--- Data section ---
*** Begin section ***

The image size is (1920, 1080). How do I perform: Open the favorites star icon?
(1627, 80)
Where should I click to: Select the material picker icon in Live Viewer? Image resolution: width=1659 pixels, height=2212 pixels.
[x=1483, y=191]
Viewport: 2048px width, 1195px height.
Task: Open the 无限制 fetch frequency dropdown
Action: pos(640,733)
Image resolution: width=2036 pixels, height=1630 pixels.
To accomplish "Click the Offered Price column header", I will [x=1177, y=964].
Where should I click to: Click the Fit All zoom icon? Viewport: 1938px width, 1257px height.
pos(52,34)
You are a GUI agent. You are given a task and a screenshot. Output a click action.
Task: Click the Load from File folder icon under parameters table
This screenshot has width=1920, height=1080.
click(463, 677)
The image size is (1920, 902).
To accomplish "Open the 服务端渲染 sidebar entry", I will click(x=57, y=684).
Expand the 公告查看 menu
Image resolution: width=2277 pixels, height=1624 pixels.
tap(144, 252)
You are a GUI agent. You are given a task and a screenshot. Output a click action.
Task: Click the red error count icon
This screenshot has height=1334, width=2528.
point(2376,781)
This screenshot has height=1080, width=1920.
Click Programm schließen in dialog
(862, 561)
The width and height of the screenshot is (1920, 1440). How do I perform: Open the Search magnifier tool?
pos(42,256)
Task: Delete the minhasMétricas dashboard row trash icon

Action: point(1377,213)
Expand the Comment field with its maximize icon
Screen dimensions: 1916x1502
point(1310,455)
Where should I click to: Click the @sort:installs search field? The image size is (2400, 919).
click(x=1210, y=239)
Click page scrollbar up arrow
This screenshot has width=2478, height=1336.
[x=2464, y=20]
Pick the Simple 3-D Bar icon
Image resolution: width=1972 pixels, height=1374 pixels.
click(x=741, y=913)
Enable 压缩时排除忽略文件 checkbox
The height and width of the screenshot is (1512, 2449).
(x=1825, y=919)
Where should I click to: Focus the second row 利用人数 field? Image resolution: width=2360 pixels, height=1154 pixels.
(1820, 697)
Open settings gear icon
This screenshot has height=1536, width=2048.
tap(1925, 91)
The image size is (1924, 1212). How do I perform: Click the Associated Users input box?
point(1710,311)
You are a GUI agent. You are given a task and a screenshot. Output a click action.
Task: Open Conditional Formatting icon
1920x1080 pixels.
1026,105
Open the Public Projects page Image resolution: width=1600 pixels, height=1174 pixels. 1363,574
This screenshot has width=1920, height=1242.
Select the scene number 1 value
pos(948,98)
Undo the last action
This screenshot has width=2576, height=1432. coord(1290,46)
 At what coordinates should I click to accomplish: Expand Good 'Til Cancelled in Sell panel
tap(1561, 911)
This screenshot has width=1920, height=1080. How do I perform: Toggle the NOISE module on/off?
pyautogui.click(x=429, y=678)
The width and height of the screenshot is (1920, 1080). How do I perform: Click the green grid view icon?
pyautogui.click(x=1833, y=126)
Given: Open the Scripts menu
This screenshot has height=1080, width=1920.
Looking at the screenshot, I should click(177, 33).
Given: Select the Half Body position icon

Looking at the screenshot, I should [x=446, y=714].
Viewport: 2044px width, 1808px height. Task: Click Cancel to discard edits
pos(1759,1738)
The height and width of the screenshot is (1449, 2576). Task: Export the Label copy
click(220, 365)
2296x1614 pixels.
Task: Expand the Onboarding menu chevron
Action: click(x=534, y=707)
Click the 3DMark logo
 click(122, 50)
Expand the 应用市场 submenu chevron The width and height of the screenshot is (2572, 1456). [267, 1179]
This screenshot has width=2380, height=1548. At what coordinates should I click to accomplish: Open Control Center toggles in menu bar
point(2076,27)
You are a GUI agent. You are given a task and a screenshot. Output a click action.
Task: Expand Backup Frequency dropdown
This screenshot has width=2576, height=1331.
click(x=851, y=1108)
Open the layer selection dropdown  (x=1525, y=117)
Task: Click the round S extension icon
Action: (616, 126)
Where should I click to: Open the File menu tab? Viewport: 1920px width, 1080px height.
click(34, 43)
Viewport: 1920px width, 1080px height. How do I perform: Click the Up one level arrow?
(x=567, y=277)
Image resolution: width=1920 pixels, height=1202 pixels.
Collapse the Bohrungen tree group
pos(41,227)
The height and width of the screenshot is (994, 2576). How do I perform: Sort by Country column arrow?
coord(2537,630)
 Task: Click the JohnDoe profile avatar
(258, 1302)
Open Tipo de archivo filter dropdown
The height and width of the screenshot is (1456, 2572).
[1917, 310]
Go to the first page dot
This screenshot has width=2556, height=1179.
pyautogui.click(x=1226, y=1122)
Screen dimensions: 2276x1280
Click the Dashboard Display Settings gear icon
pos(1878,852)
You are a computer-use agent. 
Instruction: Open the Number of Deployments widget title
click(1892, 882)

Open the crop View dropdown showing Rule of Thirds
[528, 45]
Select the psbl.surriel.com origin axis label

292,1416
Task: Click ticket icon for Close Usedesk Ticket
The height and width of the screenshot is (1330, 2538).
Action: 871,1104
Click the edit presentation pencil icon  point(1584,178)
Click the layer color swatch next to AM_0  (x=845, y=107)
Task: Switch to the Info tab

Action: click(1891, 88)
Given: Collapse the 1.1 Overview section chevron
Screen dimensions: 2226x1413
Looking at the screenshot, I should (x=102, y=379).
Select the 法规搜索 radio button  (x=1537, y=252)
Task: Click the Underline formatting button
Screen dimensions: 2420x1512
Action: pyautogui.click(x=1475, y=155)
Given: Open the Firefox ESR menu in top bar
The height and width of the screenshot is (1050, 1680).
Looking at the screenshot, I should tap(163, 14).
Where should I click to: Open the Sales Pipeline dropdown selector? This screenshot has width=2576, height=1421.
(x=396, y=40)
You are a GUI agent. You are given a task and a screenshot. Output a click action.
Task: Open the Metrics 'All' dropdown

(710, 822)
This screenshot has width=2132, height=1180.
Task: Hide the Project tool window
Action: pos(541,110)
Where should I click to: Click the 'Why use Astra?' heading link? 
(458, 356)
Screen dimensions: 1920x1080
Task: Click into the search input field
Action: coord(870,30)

*** End section ***

--- Task description ---
Across the records above, how many lines does the word "button" appear on? Reply with the number only.

--- Answer to this exercise ---
2